Stratégies d’adaptation face à la psychose : l’espoir en toile de fond

Elise Bourgeois-Guérin

 

RÉSUMÉ

 

Cette conférence s’articule en deux temps. D’abord, nous prendrons appui sur les résultats d’une étude qualitative menée auprès d’adultes psychotiques pour discuter des stratégies d’adaptation déployées par ces derniers pour faire face à la maladie. Puis, nous aborderons la question de l’espoir dans l’expérience du sujet psychotique et ce, à l’aide d’exemples cliniques tirés de notre pratique à la Communauté thérapeutique la Chrysalide.

 

 

 

INTRODUCTION

 

Ma présentation fait suite à celle de mon collègue, Alexandre L’Archevêque. Celui-ci nous laisse sur une image où, face à un gâteau d’anniversaire, le temps et le souffle se suspendent l’instant de faire un vœu. La trame du vœu sera ici reprise. Ainsi, la question de l’espoir chez les psychotiques sera mise au travail et ce, à partir de quelques observations effectuées à la Communauté thérapeutique la Chrysalide où j’œuvre comme clinicienne depuis 7 ans. Mais d’abord, j’aborderai un autre versant des résultats de la recherche dont il a été question dans la communication de M. L’Archevêque, celui des stratégies que les participants empruntent pour faire face aux effets de la maladie.

 

 

 

Stratégies d’adaptation : au-delà de l’aspect descriptif

 

Un volet de la recherche1 se centrait sur les stratégies déployées par les sujets pour faire face aux effets de la maladie dans leurs vies. Ces moyens d’adaptation, recensés par le biais de questions directes2 lors des entretiens, permettaient de sonder le positionnement des participants face à leurs symptômes. Les sujets ont répondu en évoquant un large spectre de stratégies. Certaines sont activement mises en place, par exemple: l’investissement du social par la recherche ou le maintien d’un réseau; le contrôle des pensées pour chasser les idées délirantes ou encore la centration sur une bonne hygiène de vie etc. D’autres stratégies se situent plutôt sur un pôle passif, par exemple: minimisation des symptômes et/ou de leurs impacts; résignation face à une maladie pour laquelle il n’y a rien à faire ou qui disparaîtra d’elle-même, etc. Au-delà de l’aspect descriptif de ces modes d’adaptation à la maladie, par ailleurs bien documenté dans d’autres études (Cooke et al., 2007), il nous est apparu intéressant d’en explorer la teneur subjective. Que pensaient les participants des moyens qu’ils mettaient en place pour faire face à la maladie? Tel que souligné dans la conférence précédente, il s’agissait d’approfondir notre compréhension des stratégies employées et ce, en nous centrant sur le point de vue des sujets.

**Extrait des lignes**
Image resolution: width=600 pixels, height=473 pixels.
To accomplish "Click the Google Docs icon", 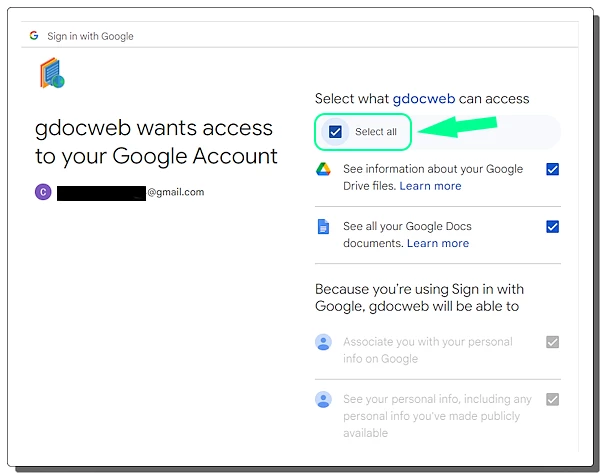I will tap(323, 227).
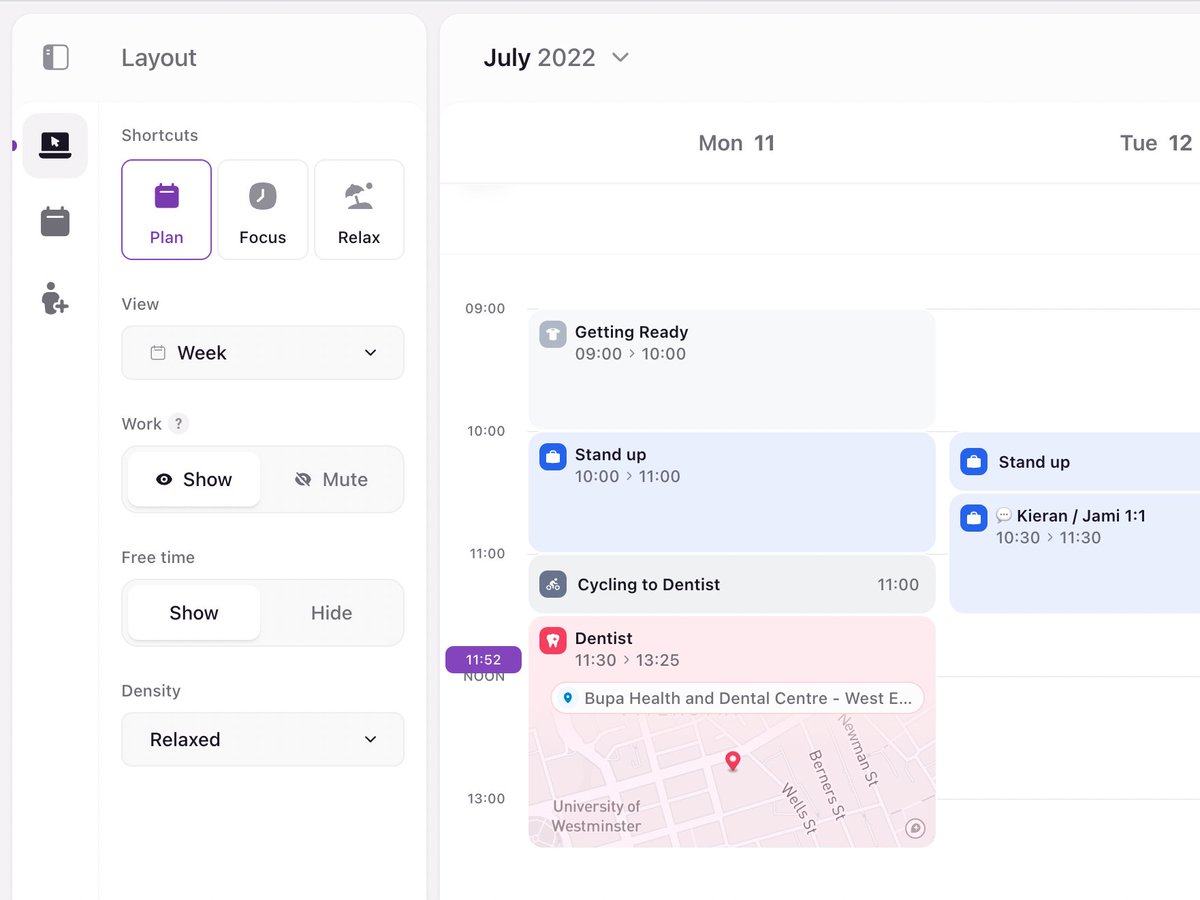Select the Relax shortcut with palm tree icon
The width and height of the screenshot is (1200, 900).
point(359,209)
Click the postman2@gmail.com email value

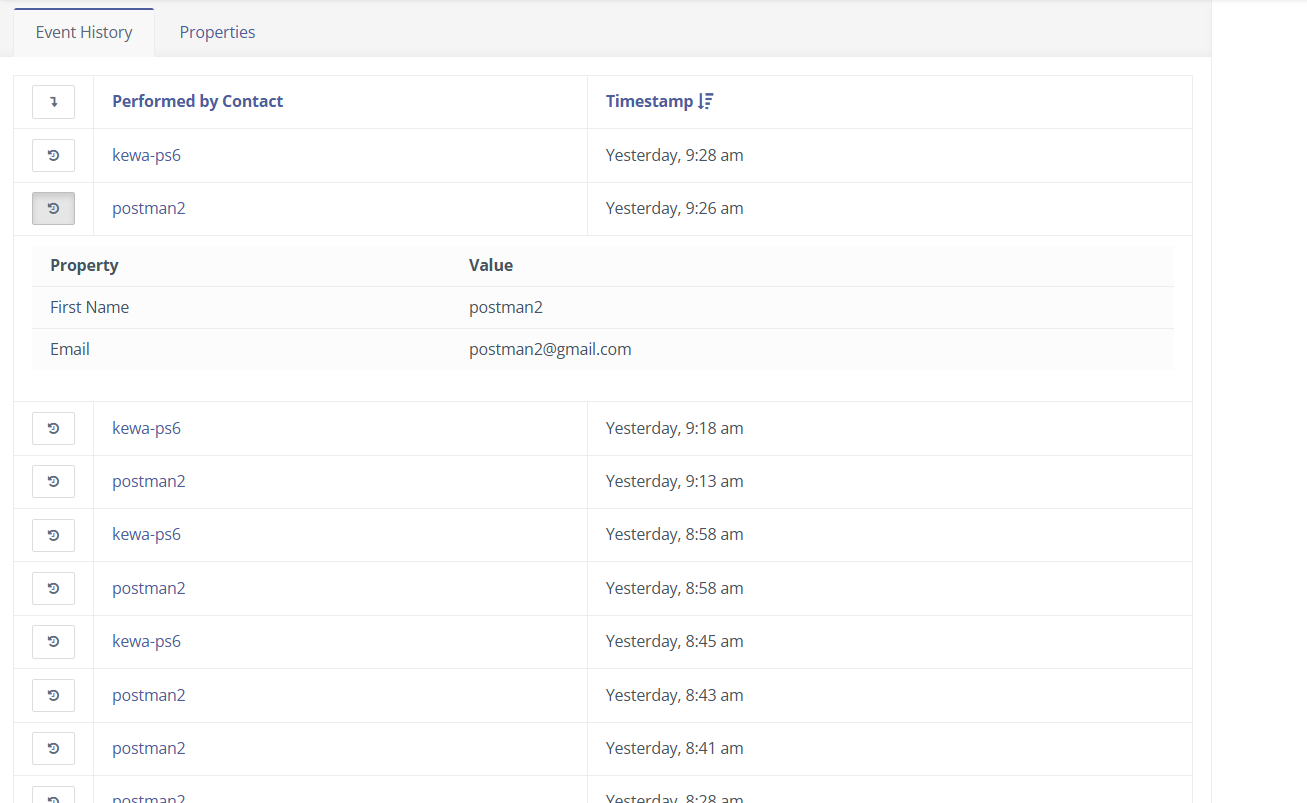click(x=550, y=349)
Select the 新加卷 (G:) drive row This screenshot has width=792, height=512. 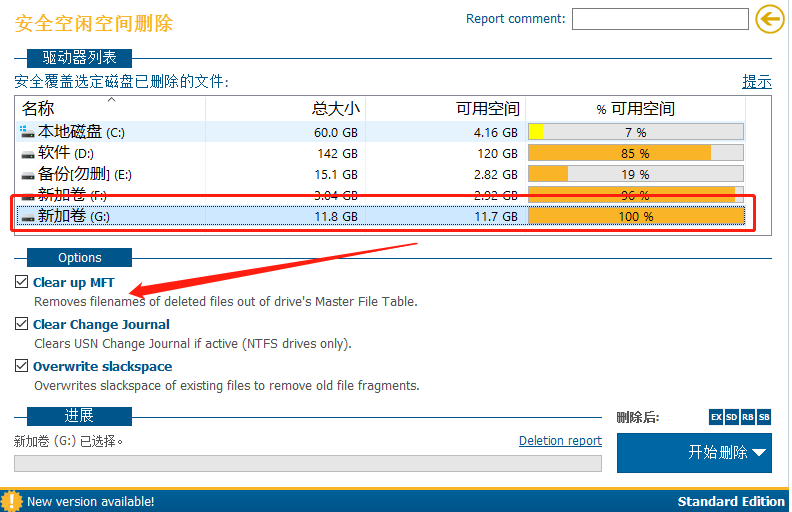coord(380,216)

**Liste des tâches**
1 – Condensez sous forme de liste le paragraphe de l’extrait qui commence par « Cette conférence s’articule », en gardant ses faits principaux.
2 – Reprenez dans l’extrait tout ce qui va de « Elise Bourgeois-Guérin » jusqu’à « thérapeutique la Chrysalide. », en substituant « présentation » à « conférence ».
Les lignes ne sont d’aucune utilité ici.

**Réponses numérotées**
1 –
- Première partie : discussion, à partir des résultats d’une étude qualitative menée auprès d’adultes psychotiques, des stratégies d’adaptation qu’ils déploient pour faire face à la maladie.
- Seconde partie : la question de l’espoir dans l’expérience du sujet psychotique, abordée à l’aide d’exemples cliniques tirés de la pratique à la Communauté thérapeutique la Chrysalide.

2 –
Elise Bourgeois-Guérin

 

RÉSUMÉ

 

Cette présentation s’articule en deux temps. D’abord, nous prendrons appui sur les résultats d’une étude qualitative menée auprès d’adultes psychotiques pour discuter des stratégies d’adaptation déployées par ces derniers pour faire face à la maladie. Puis, nous aborderons la question de l’espoir dans l’expérience du sujet psychotique et ce, à l’aide d’exemples cliniques tirés de notre pratique à la Communauté thérapeutique la Chrysalide.